**Work order**. From the listing below, return every line with the string "computer" in it.

─── Data section ───

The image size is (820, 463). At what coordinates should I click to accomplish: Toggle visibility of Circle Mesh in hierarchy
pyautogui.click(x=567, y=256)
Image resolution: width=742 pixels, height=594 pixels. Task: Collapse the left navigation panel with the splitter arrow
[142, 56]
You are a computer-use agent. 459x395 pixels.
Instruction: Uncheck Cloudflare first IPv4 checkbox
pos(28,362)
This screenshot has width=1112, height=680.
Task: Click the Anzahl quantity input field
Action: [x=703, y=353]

───
─── Data section ───

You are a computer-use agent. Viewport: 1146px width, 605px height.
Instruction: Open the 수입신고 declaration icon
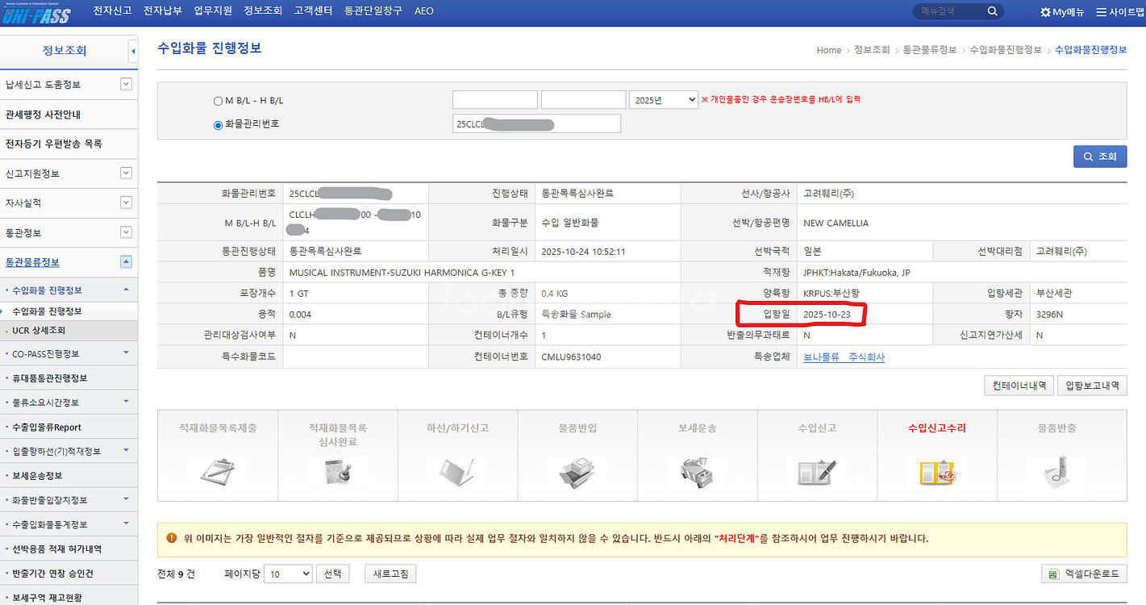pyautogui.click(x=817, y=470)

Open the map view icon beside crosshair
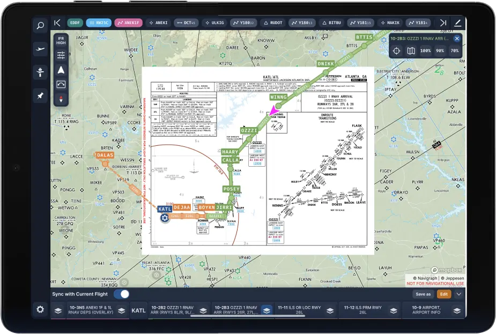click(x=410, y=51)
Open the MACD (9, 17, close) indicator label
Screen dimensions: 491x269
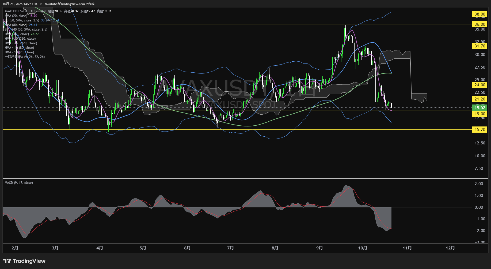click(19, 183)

───
─── Data section ───

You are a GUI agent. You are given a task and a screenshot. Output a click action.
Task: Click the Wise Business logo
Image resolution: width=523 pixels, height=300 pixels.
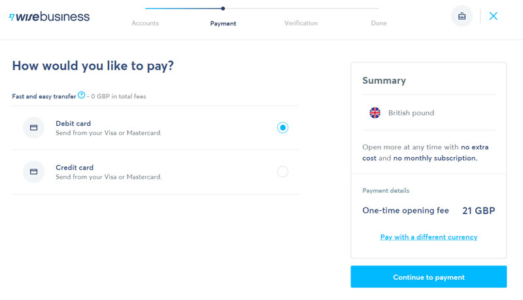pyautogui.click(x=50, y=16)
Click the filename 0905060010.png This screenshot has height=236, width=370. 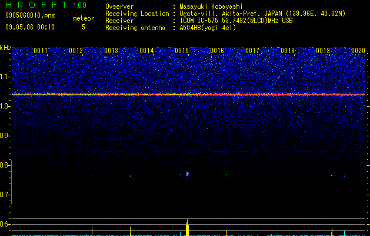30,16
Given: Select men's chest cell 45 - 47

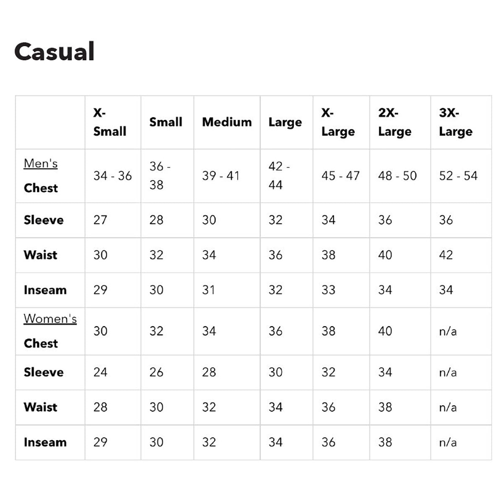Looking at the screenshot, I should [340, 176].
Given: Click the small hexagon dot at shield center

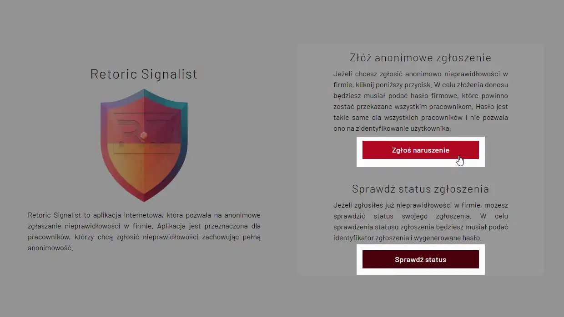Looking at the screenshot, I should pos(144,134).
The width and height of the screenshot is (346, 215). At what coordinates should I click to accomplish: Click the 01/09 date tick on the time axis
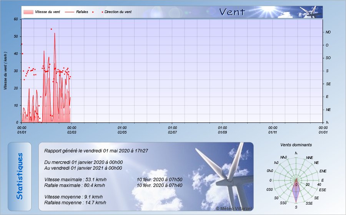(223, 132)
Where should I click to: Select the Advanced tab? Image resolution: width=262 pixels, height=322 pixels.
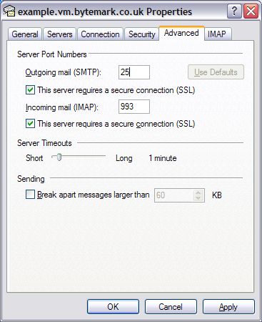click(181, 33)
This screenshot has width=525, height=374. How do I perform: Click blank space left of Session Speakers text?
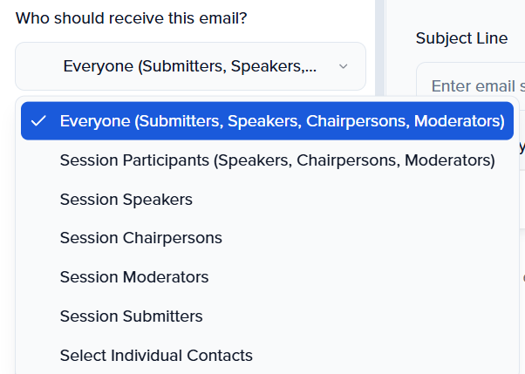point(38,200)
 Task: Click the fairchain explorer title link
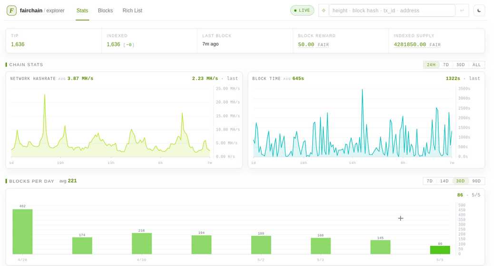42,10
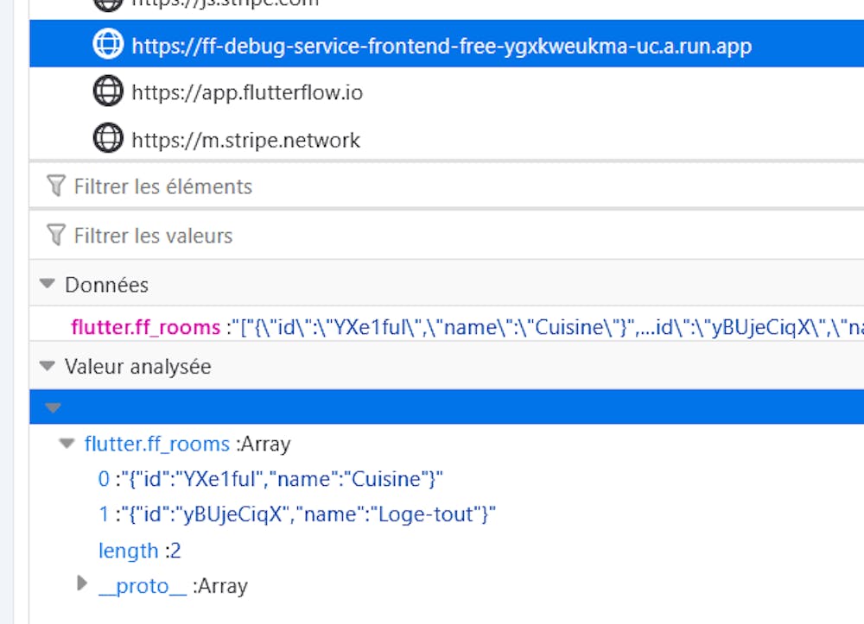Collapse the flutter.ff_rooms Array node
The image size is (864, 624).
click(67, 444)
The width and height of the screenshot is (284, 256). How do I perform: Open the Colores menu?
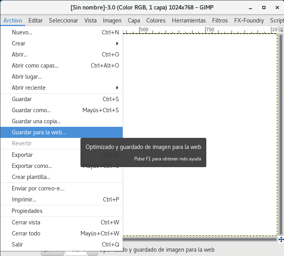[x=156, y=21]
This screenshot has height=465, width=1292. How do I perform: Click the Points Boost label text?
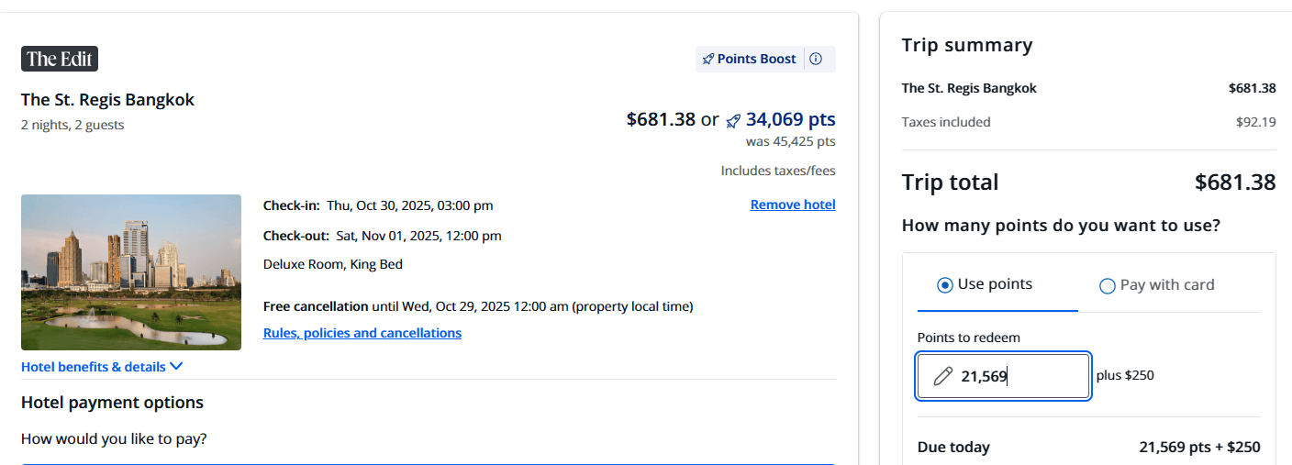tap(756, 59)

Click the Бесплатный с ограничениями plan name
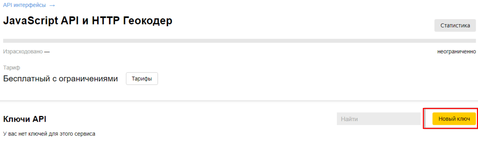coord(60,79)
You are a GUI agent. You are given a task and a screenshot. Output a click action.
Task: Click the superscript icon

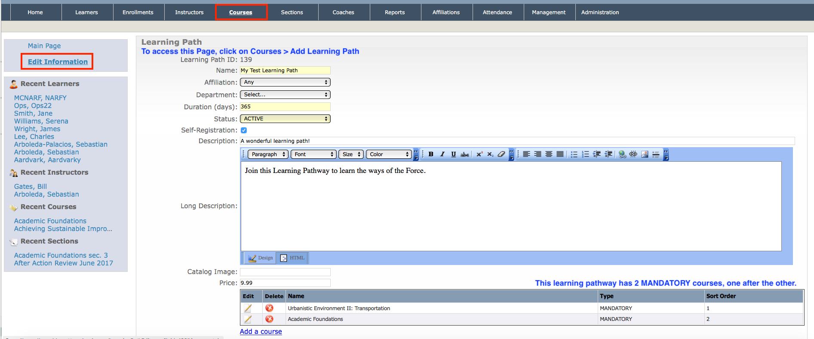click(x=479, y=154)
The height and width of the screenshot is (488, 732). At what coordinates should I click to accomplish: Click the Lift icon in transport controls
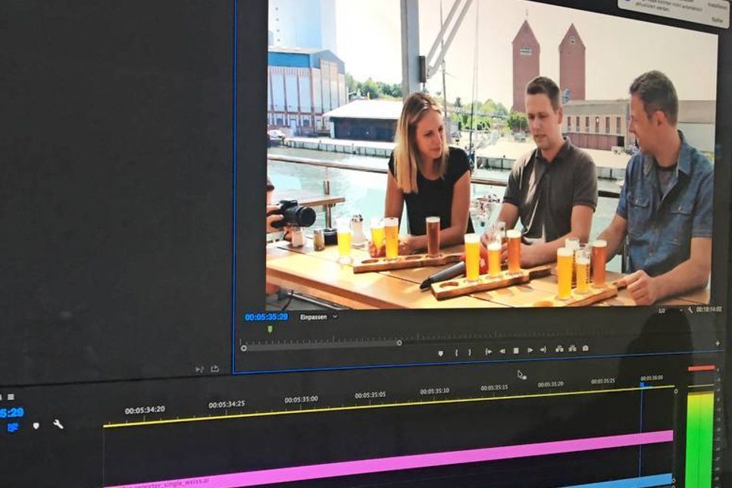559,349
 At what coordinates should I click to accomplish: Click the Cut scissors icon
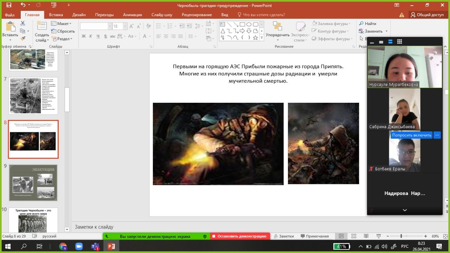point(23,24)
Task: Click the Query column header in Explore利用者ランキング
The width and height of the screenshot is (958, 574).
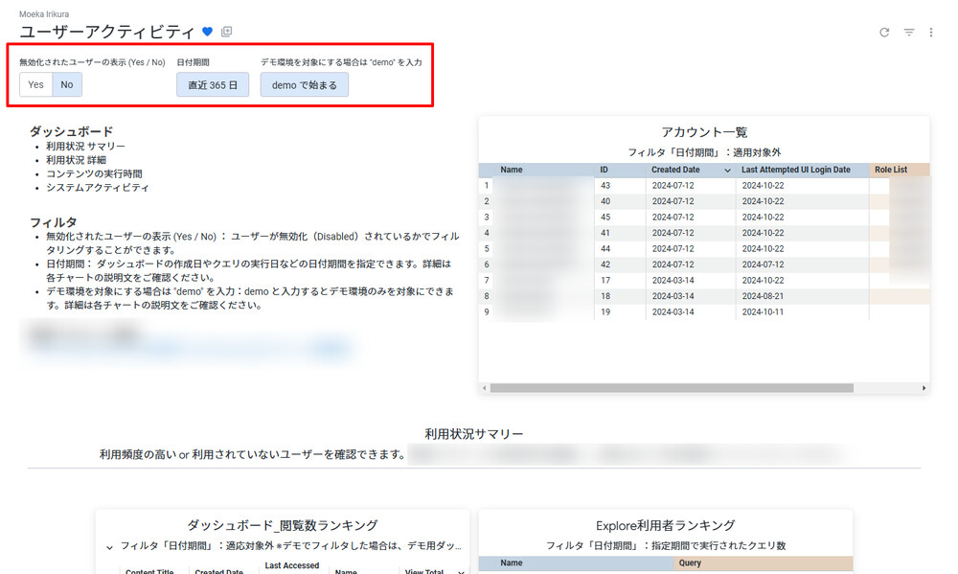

───

**Answer**.
You are a computer-use agent. 459x395 pixels.
You are a computer-use agent. Viewport: 1146px width, 605px height.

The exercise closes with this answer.